En primer lugar, debe colocarse la boca, y específicamente las piezas dentarias en las mejores condiciones de salud.
Al mismo tiempo, para iniciar el control del sindrome deben adoptarse todas las medidas que promueven la eliminación de hábitos y sustancias que, si bien no pueden considerarse como factores etiológicos, suelen incriminarse como agravantes de los síntomas e impiden la efectividad del tratamiento local y sistémico.
Resulta imprescindible evitar el tabaco, el café y el alcohol, cambiar la pasta dental según lo aconseje el odontólogo, beber mucha agua y evitar situaciones que conducen al estrés.

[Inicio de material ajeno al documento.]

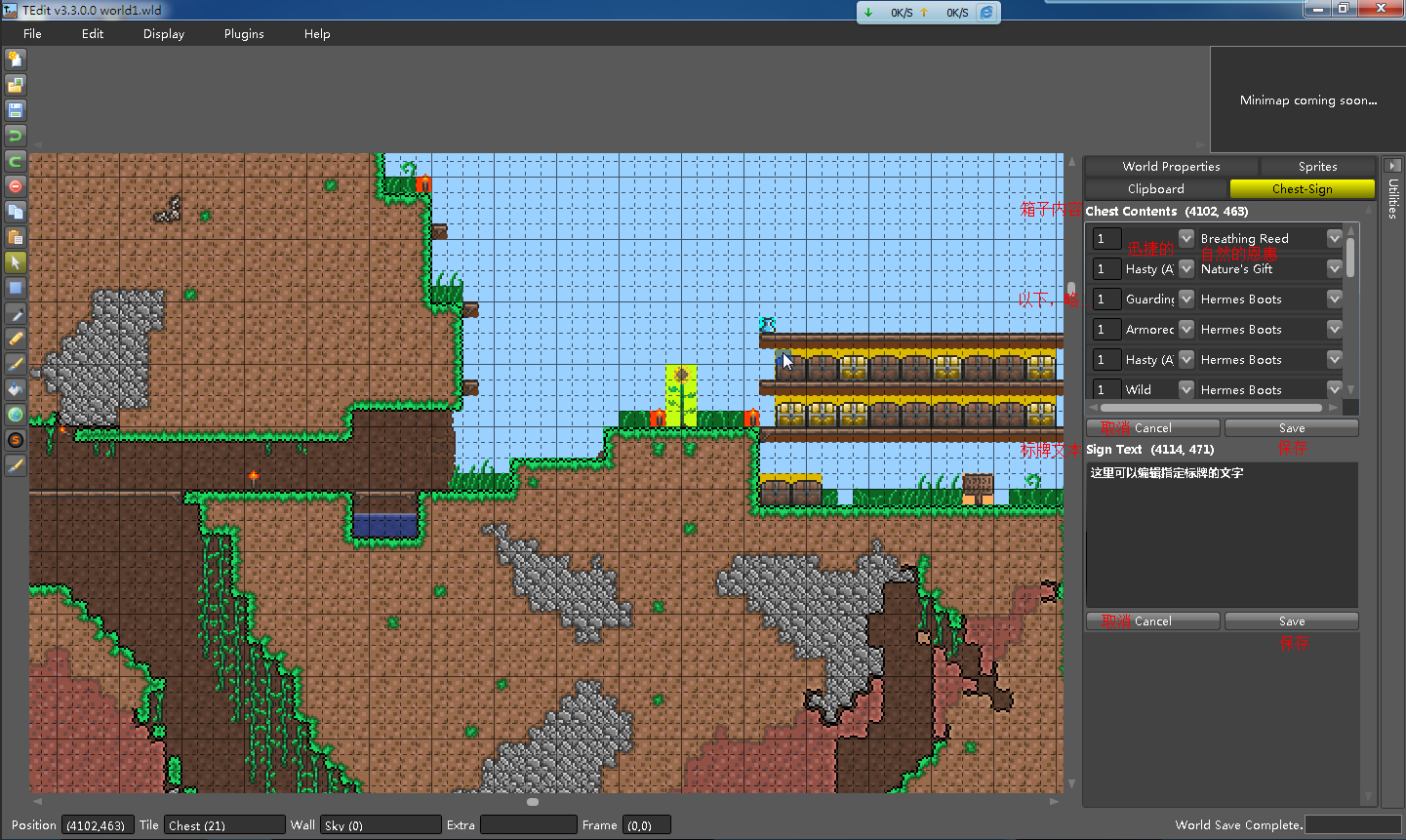Click the New World icon in toolbar
This screenshot has width=1406, height=840.
click(x=16, y=60)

Como tratamiento paliativo local puede recurrirse a los sustitutos salivales y los enjuagues o aplicaciones tópicas de lidocaina.
Por la vía general se han empleado complejos vitamínicos y minerales, algunos antidepresivos consensuados con un psicoterapeuta, la capsaicina (bloquea la sustancia P que interviene en la percepción del dolor) y la glabapentina (empleada en las neuropatías).
Con respecto a ésta última droga, en asociación con el ácido alfalipoico, fué utilizada en una investigación sobre 120 pacientes llevada a cabo en 2012 en la Facultad de Odontología de Rosario lográndose una atenuación de los síntomas.
Entre las estrategias de apoyo, y en el entendimiento que el SBQ es muy incómodo para sus portadores y reduce sensíblemente la calidad de vida de quienes lo padecen, se recomienda :
                         Ejercicios de relajación
                         Actividades físicas placenteras
                         Incrementar la sociabilidad
                         Integrar grupos de apoyo
Una reflexión final cabe sobre el empleo de placebos, teniendo en cuenta la estrecha relación que se ha observado entre el SBQ  y ciertos cuadros psicogénicos y transtornos neuropáticos.
El poder curativo de "no tomar nada", asociado a la ya aceptada respuesta bioquímica y molecular a los placebos, nos brinda una posibilidad terapéutica que va mas allá del engaño y la superchería.
El placebo, ha dado muestras de ser un tratamiento médico muy poderoso que ha sido ignorado por mucho tiempo y por muchos profesionales.  Una simple pastillita de azúcar, indicada en un paciente con alguna condición crónica agravada por el estrés, y si su indicación es dictada por álguien en quien el paciente confía, ha demostrado su utilidad en numerosos casos en los que el profesional le dá un mensaje de compasión y calidéz.
Lo fundamental, es lo que crée sobre el tratamiento quien se somete a él, y la certeza y credibilidad que irradie quien lo indica.
Puede que el SQB, sea una de las patologías en las que el placebo produzca efectos beneficiosos para el enfermo.